"Give a man to fish, feed him for a day. Teach a man to fish, feed him for a lifetime." -- Lao TZU
BTI Consulting Group, a leader in legal industry research, recently released the results of a study that showed that despite deep budget cuts at large law firms, "business development is one of the few marketing areas where law firm executives are more willing to increase spending." Of the firms interviewed, including firms of all sizes, "[n]early 70 percent said they planned to provide more marketing coaching to lawyers." BTI's Benchmarking Law Firm Marketing and Business Development Strategies, 2009. It seems that even in a tough economy these firms are taking the old adage, "teach a man to fish..." very seriously.
But teaching your attorneys to fish for new business is not just about making them more capable of taking care of themselves; it's about maximizing the ability of the firm to generate business. No matter how great the few rainmakers at a firm are at generating business for the rest to feed on, the "two rainmaker business plan" will forever limit the growth of a firm by the talents, time, energy and health of those few rainmakers. This is not anything new. Most firms in this situation know it is a problem, but what are they doing about it?

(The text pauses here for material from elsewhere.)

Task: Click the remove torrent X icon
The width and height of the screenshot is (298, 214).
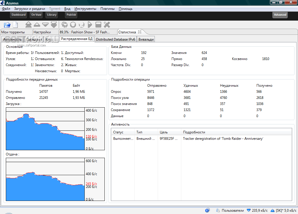Action: point(107,25)
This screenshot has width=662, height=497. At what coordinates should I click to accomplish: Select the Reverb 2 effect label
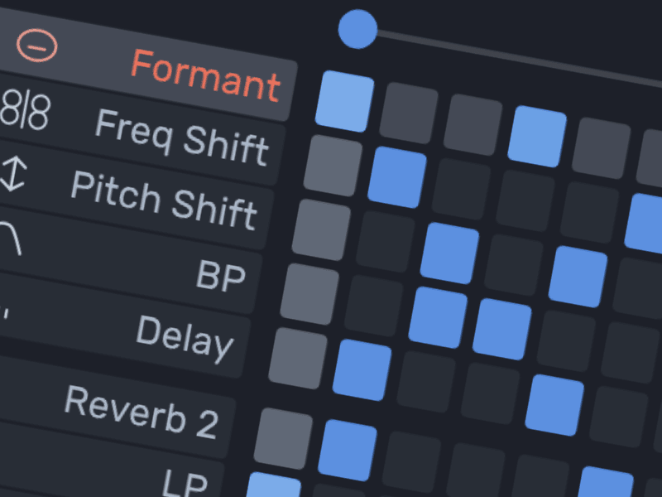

To the rainmakers that built the firm, business development is second nature. Yes it takes time, but it's something so obvious and inherent to them that many just assume others should inherently know how to do it. They assume that the lack of business development is from a lack of motivated rather than know how. The associates are told they need to "network," to go to some association meetings, etc. but they are given very little direction on how to be effective in doing so. (i.e. how to determine the associations they should be joining; what they should do once they join; how they should go about getting noticed, etc.) Perhaps it is less a lack a motivation, and more a lack of knowledge and understanding of how to be effective. It's like Mozart expecting others to just sit down and play the piano because that's what he did. He looked at the piano and just knew how to play. But just because others can't do what Mozart did, does not mean that they can't be taught to play.

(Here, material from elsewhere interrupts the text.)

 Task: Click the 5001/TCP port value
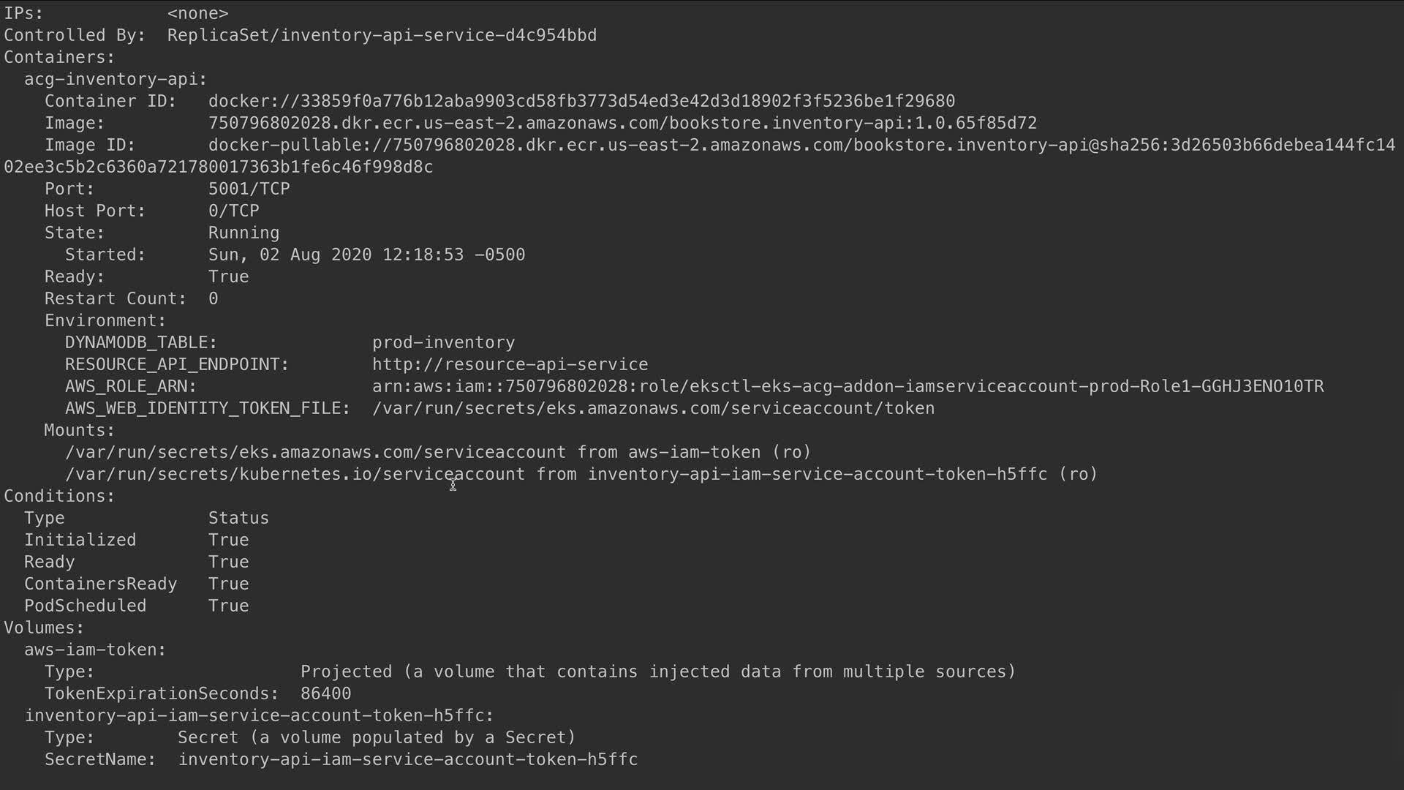click(249, 189)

While coaching will not make someone the Mozart of rainmaking, it can make them pretty good at it, which can be enough to make a significant contribution to the firm as a whole. Apparently a good percentage of law firms realize this, given the increased dollars they are devoting to business development coaching. Is it a lack of motivation, or do they need to be taught how to fish? Either way, the right kind of coaching can provide the solution.